» **DIRECTIONS**: Each entry is to be given again precisely, and no picture may be carried over.

[SUPPLIED MATERIAL]

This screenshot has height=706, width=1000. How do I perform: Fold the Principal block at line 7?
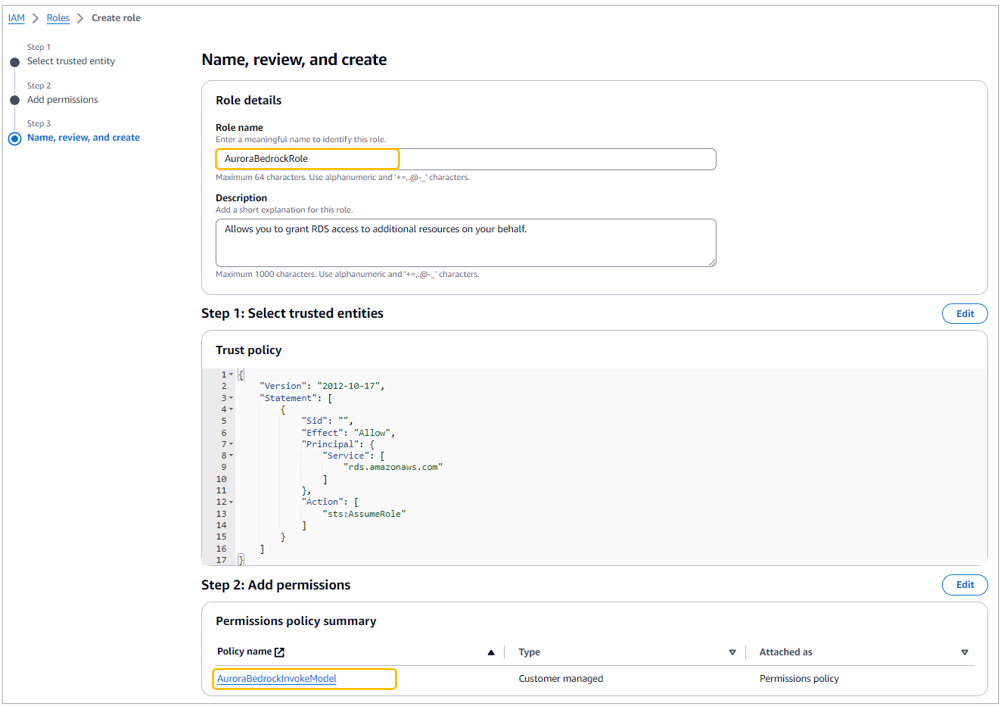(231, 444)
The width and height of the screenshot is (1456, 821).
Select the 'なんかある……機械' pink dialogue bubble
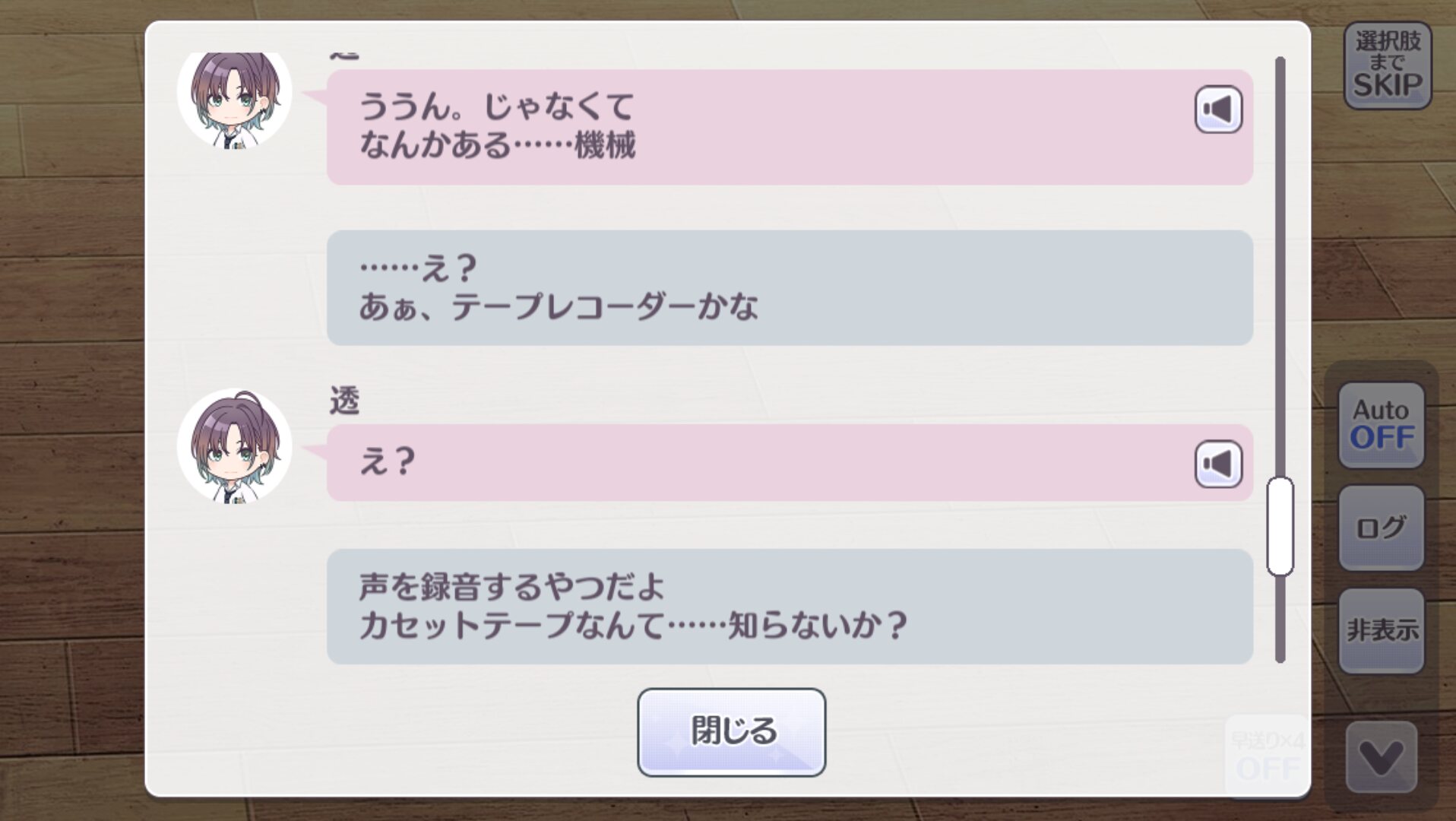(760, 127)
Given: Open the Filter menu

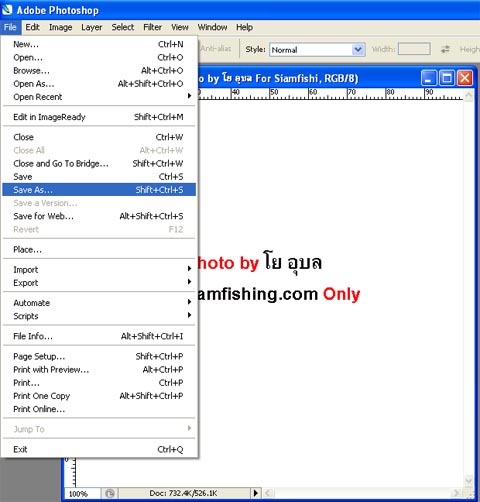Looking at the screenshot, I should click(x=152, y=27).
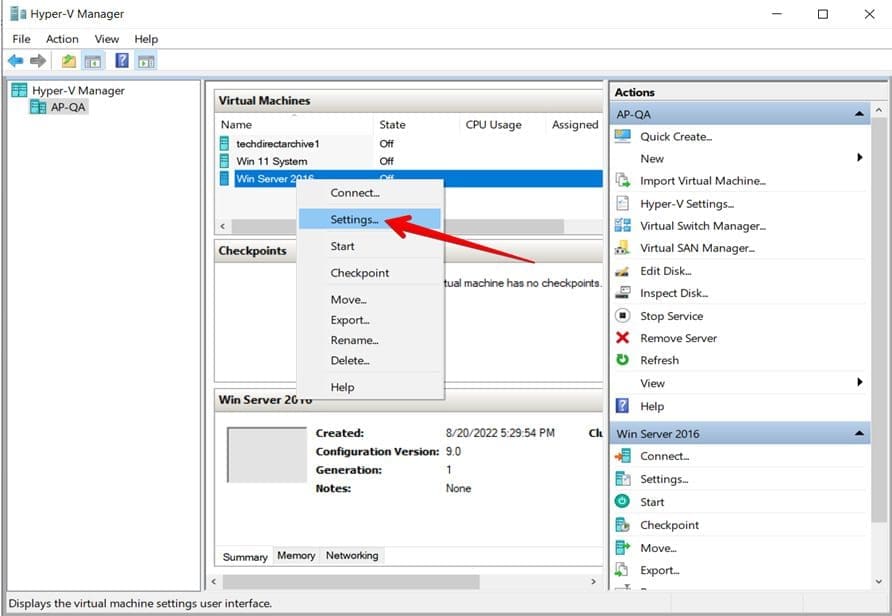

[/SUPPLIED MATERIAL]

» **YOUR SOLUTION**:
This screenshot has height=706, width=1000. How do I perform: Fold the Principal block at line 7?
(231, 444)
The width and height of the screenshot is (1456, 821).
Select the 'なんかある……機械' pink dialogue bubble
(760, 127)
Given: Open the Filter menu

Looking at the screenshot, I should click(x=152, y=27).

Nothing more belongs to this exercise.